Option 1: 100% recycled metal – post consumer waste/scrap jewellery/industrial waste etc. Not traceable so no way to tell where it originated from, but there’s no new mining, so better environmentally but no positive social implications.

Option 2: Fairmined/Fairtrade metal – artisanal mining (just a few people in a smaller mine). Under the Fairmined scheme, miners are helped to put health, safety and environmental standards in place, children don’t work in the mines, there are positive social implications such as schools, roads, healthcare. Miners earn a fair wage, the mining doesn’t fund wars but new mining still has an environmental impact. The metal is traceable to its source.

Option 3: Single mine of origin metal – will come from a larger mining company, so a bigger mine and thus more environmental impact, but will have good health and safety standards, environmental management, no child labour and doesn’t fund wars, but it is new mining. May or may not have positive social implications. Traceable.

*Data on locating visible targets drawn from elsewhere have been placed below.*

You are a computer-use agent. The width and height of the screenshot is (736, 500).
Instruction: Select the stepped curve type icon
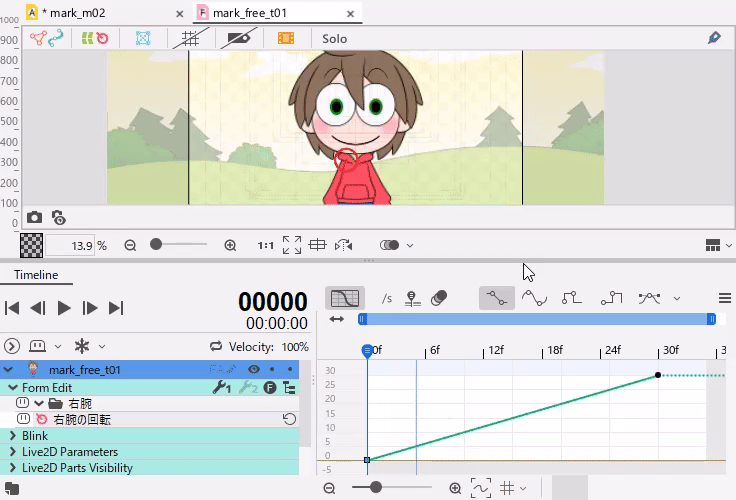pos(572,298)
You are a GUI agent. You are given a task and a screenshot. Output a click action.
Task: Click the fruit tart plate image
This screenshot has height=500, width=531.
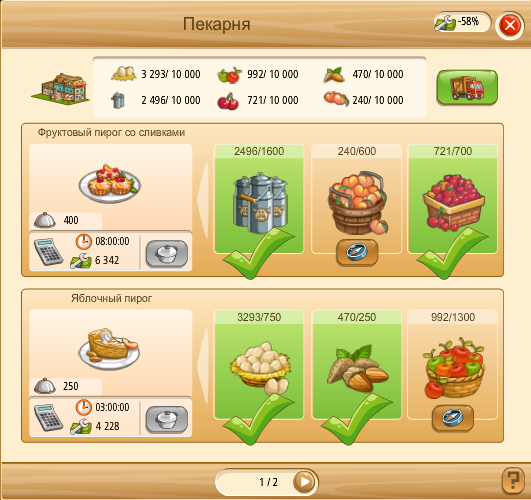[x=110, y=183]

Option 4: Standard metal – will come from a variety of sources, none of which will be traceable e.g post consumer recycled metal, scrap, including some new gold from many different mines. Large mines do bring significant wealth for the countries in which they exist, however local communities are unlikely to benefit, they may no longer be able to mine the area artisanally and are unlikely to have the skills needed to work in the modern mechanised mines. Some metal will have come from artisan miners, who may be working under unsafe conditions, using child labour, mining using practices that affect health e.g. unsafe mercury use .

Artisanal and Small-Scale Mining occurs in approximately 80 countries worldwide. There are approximately 100 million artisanal miners globally. Artisanal and small-scale production supply accounts for 80% of global sapphire, 20% of gold mining and up to 20% of diamond mining. It is widespread in developing countries in Africa, Asia, Oceania, and Central and South America. Though the informal nature and on the whole un-mechanized operation generally results in low productivity, the sector represents an important livelihood and income source for the poverty affected local population. It ensures the existence for millions of families in rural areas of developing countries. About 100 million people – workers and their families – depend on artisanal mining compared to about 7 million people worldwide in industrial mining. (worldbank.org)

So peeps, what do you think, what would be your choice?